The study examines marginal farmer’s cooperative engagement as cooperatives act as catalysts for poverty reduction, livelihood security, and rural transformation.
- Marginal farmers, defined as cultivators owning less than one hectare of land, constitute approximately 65.4% of farmers but they hold only 24% of cultivable land area.
- They are among most vulnerable due to constraints related to landholding size, access to credit, inputs, markets, and public services.
- For them, Primary Agricultural Credit Societies (PACS) and agricultural cooperatives serve as the most proximate and consequential institutional touchpoints for meeting essential agricultural and livelihood needs.
Common Barriers affecting Cooperative Engagement
- Farmer Level Constraints: Limited knowledge of schemes and benefits, lengthy and bureaucratic processes, long distances to cooperative offices, low digital skills etc.
- Funding Constraints: Inadequate capital and insufficient credit availability at PACS level limits service delivery and expansion.
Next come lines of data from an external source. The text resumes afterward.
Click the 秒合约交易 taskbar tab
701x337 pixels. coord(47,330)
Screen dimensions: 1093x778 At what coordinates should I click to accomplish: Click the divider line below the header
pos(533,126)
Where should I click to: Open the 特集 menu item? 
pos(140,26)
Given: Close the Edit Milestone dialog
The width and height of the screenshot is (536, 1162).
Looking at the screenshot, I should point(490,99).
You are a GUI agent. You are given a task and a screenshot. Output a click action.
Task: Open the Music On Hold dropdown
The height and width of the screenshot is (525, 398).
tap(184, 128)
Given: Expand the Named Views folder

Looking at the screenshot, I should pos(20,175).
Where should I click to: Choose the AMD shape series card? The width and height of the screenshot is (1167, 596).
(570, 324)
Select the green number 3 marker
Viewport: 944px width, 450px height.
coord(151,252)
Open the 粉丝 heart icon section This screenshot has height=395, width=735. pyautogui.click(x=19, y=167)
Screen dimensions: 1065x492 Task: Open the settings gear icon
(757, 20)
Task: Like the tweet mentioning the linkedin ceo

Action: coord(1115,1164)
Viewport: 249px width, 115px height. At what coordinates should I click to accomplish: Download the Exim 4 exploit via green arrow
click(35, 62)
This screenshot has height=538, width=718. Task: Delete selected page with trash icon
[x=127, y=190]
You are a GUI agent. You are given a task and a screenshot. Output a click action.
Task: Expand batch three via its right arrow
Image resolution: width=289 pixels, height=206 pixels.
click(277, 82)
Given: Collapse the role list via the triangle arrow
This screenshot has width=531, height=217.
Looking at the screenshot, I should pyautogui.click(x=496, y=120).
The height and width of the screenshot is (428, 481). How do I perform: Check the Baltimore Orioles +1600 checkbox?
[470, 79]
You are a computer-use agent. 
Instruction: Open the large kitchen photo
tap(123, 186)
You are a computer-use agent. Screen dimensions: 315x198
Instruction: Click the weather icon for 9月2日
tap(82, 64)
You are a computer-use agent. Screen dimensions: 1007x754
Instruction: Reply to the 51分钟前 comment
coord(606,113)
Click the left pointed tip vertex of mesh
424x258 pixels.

E.g. in Uttarakhand and Maharashtra.
- Lower Cooperative Service Uptake: Influenced by limited local capacity, fewer trained staff, and geographic or logistical barriers.
- Infrastructure Deficits: Inadequate physical facilities hinder operations and shallow digitalisation reduces transparency and outreach. E.g. In Uttarakhand.
- Gender Gaps: Cooperatives remain male dominated spaces, even in regions where women are core contributors to agriculture and household economic activity.